» **Instructions to follow**: Among the records below, one line contains "has height=408, width=402."; copy that line and all that follow it, exactly as written.

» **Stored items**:
▼

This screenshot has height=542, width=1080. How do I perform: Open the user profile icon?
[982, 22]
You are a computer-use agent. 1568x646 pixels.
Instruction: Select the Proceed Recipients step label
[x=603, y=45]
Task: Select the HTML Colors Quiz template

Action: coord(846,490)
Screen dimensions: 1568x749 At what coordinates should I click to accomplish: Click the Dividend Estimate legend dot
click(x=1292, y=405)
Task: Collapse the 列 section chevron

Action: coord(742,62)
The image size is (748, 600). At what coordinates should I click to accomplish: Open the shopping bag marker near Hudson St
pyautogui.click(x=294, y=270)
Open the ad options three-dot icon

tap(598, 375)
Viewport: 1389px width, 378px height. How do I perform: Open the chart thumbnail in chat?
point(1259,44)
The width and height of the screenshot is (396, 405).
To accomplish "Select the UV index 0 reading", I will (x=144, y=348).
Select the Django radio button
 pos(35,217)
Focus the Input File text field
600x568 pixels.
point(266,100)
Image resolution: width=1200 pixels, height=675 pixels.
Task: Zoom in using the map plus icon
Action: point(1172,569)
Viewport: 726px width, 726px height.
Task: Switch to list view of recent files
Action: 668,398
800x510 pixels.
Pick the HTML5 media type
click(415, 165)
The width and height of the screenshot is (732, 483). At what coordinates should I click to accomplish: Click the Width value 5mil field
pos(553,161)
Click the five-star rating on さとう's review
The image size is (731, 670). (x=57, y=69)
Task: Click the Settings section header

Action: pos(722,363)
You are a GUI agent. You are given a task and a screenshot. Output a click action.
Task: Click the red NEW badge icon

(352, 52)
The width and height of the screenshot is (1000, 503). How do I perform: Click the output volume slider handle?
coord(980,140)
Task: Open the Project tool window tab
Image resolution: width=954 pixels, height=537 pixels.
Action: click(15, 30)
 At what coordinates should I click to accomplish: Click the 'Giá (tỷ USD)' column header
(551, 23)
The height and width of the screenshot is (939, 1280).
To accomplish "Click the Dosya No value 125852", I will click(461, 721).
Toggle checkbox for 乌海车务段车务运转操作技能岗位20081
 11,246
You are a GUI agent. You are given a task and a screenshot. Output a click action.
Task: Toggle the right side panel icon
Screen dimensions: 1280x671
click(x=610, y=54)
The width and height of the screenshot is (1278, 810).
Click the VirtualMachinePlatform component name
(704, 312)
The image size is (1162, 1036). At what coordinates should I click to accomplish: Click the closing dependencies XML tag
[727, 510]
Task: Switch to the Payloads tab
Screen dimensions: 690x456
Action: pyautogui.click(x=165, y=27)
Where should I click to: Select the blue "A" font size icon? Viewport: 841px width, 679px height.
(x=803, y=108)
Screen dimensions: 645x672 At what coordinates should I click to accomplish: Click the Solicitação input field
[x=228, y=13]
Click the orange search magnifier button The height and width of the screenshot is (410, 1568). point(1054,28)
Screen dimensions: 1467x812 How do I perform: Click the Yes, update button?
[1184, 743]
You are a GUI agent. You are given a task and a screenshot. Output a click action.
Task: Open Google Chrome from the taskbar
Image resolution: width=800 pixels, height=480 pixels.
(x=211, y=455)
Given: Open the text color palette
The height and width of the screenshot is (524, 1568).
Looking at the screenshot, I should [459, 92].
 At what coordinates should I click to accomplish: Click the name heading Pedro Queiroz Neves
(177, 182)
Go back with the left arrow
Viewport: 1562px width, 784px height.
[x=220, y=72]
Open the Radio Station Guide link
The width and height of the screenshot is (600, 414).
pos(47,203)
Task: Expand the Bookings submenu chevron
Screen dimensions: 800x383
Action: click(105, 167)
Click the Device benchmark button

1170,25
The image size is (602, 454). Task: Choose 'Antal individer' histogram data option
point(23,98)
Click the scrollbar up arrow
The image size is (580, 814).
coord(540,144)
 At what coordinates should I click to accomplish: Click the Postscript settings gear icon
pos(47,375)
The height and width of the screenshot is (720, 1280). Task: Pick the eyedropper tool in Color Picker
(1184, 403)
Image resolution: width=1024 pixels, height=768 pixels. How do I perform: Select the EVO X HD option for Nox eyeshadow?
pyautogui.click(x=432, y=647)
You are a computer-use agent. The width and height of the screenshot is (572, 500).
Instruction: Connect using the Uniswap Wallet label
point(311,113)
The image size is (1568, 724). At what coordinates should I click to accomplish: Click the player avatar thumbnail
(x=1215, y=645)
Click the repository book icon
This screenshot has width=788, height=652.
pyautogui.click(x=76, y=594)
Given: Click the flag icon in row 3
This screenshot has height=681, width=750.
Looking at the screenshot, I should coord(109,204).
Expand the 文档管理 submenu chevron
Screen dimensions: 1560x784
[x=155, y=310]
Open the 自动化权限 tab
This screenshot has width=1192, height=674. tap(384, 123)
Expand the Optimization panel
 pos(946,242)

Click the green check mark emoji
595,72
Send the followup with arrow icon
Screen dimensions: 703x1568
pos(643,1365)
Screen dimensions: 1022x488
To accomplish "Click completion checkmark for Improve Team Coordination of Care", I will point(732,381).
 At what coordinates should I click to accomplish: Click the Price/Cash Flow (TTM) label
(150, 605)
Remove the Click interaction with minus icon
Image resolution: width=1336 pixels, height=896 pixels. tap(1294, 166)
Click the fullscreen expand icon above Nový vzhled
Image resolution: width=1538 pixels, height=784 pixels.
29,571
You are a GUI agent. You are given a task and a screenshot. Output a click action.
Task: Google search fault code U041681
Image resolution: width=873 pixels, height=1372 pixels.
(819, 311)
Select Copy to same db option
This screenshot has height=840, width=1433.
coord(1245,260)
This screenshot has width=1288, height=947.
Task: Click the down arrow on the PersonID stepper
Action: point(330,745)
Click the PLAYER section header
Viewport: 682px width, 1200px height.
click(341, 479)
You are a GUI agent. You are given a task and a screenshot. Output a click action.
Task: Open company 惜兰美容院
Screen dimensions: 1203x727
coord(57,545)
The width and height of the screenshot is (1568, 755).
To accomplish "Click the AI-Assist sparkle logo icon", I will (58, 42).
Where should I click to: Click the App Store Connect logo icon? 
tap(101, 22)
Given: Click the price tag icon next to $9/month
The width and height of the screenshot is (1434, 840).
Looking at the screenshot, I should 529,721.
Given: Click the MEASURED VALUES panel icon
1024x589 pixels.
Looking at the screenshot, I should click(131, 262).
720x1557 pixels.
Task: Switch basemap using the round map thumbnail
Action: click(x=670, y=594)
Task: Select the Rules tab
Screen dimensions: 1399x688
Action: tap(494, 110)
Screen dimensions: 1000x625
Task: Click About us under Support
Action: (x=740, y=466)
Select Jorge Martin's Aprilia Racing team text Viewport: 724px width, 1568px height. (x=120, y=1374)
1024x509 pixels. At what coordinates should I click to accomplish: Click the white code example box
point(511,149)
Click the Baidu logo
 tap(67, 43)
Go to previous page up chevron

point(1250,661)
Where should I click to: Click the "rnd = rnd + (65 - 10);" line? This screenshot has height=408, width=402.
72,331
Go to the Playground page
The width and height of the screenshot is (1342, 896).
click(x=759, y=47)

▲

» **Answer area**:
Where should I click to: Click the "rnd = rnd + (65 - 10);" line? This screenshot has height=408, width=402.
72,331
Go to the Playground page
The width and height of the screenshot is (1342, 896).
click(x=759, y=47)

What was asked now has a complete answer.